• What is expected: Give again, exactly as written, the lines of the records below from the line with "[Cart] (125, 12)" to the line with "الاسم (102, 1780)". Both end lines count; pictures do not.

[Material provided Boundary: Start]

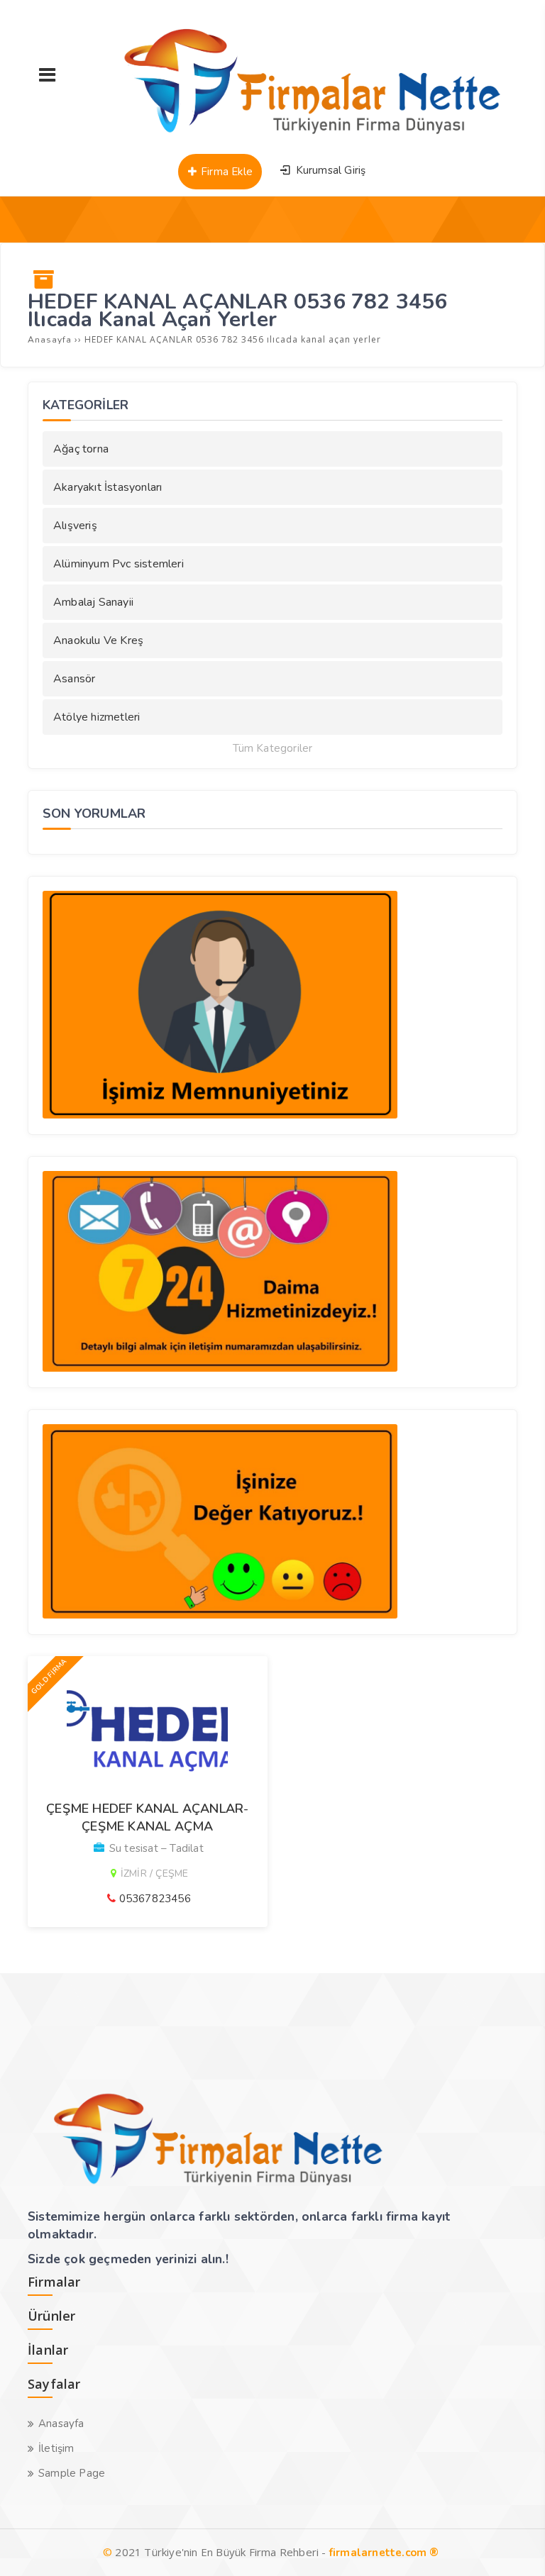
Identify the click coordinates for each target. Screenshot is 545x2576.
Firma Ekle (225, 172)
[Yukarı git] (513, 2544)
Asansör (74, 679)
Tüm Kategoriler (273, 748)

[Material provided Boundary: End]
[Material provided Boundary: Start]

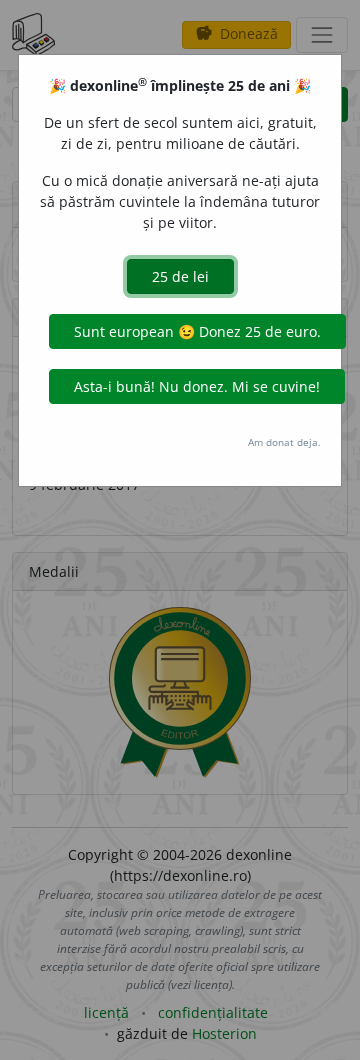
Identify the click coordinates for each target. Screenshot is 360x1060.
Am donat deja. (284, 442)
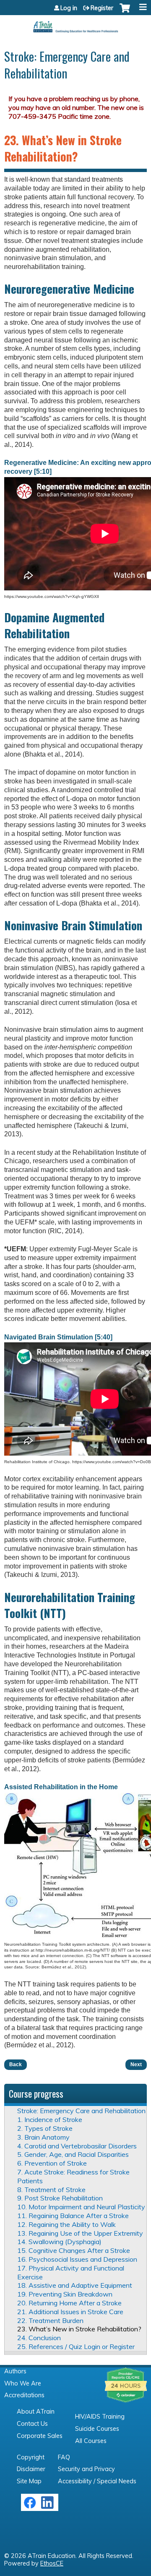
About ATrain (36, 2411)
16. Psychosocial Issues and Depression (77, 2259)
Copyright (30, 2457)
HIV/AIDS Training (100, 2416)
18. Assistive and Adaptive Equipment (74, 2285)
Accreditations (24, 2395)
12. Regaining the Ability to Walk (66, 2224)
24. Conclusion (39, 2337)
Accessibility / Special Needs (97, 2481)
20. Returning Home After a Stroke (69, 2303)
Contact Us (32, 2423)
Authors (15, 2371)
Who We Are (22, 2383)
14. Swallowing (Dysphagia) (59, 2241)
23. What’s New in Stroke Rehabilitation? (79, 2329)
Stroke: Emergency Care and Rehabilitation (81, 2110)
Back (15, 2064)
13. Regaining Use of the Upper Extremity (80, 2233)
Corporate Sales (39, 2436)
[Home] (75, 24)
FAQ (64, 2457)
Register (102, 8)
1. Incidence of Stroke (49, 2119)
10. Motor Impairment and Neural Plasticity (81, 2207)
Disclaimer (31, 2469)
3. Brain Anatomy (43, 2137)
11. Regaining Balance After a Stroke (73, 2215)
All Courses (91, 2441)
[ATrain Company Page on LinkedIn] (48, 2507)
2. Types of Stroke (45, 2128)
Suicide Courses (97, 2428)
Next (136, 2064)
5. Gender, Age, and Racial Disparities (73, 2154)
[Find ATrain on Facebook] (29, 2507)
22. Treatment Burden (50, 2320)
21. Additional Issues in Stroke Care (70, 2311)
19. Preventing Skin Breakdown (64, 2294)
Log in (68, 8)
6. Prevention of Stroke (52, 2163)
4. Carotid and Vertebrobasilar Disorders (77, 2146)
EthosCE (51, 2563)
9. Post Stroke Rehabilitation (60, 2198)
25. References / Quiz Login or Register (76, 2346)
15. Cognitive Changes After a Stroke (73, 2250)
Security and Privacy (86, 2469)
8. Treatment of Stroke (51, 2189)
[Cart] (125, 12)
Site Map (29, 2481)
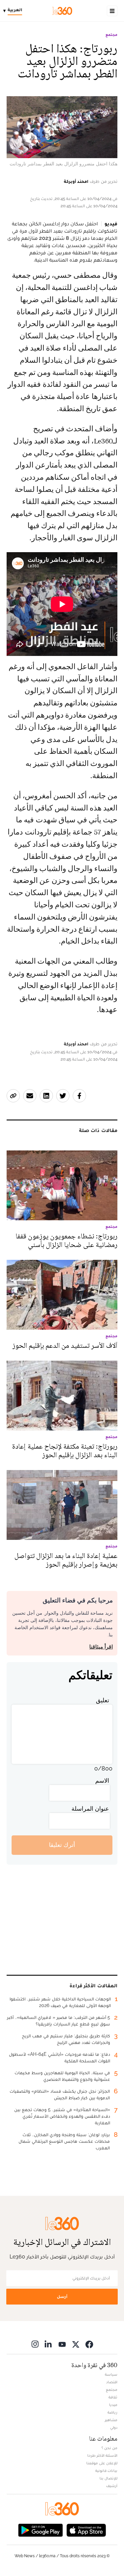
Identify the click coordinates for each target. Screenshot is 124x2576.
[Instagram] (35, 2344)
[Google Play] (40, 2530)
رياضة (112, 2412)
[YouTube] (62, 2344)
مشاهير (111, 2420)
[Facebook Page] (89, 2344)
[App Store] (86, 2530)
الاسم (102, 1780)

[Material provided Boundary: End]
[Material provided Boundary: Start]

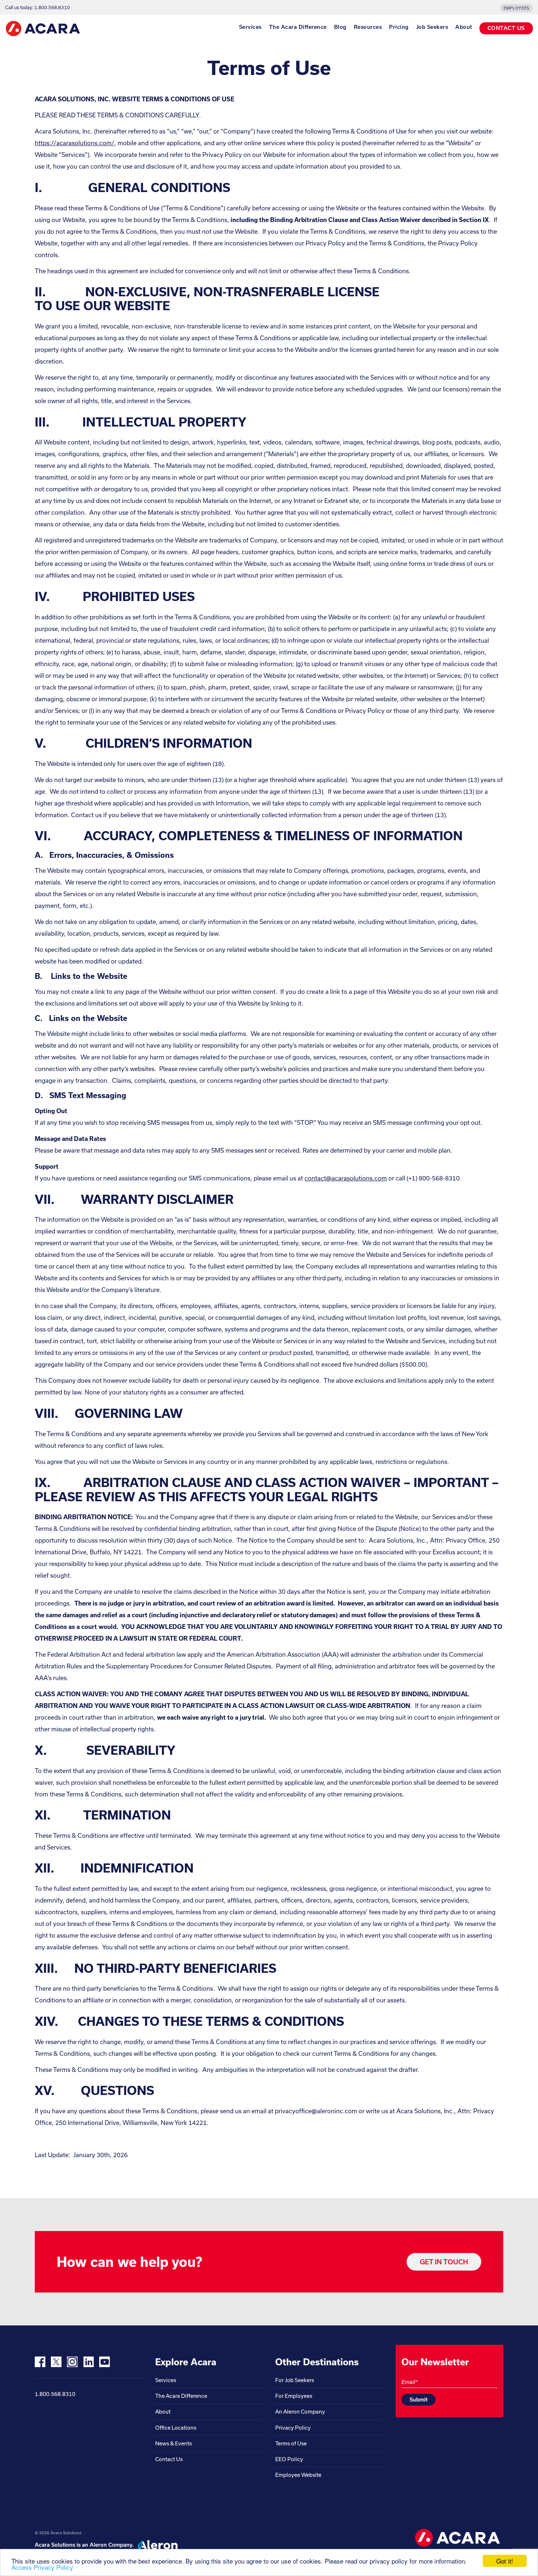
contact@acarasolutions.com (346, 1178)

[Material provided Boundary: End]

• Answer area:
[Cart] (125, 12)
Site Map (29, 2481)
Identify the click coordinates for each target. Screenshot is 124x2576.
[Instagram] (35, 2344)
[Google Play] (40, 2530)
رياضة (112, 2412)
[YouTube] (62, 2344)
مشاهير (111, 2420)
[Facebook Page] (89, 2344)
[App Store] (86, 2530)
الاسم (102, 1780)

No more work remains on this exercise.